### Material shown
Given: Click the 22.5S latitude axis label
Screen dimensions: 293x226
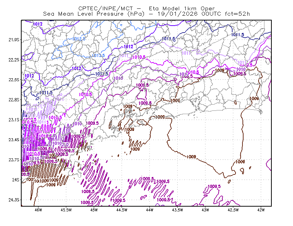Looking at the screenshot, I should pyautogui.click(x=14, y=80).
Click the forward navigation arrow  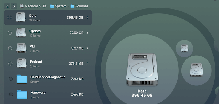(x=14, y=6)
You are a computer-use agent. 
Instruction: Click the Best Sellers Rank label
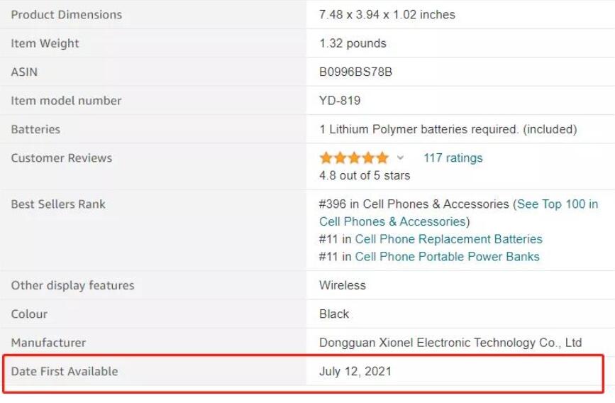[58, 204]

### Problem description
Beginning with the line that contains "You are a computer-use agent." in the data above, please copy each line exactly until the last line, both ends included, skipping any pictures.

### Your solution
You are a computer-use agent. 
Instruction: Click the Best Sellers Rank label
[58, 204]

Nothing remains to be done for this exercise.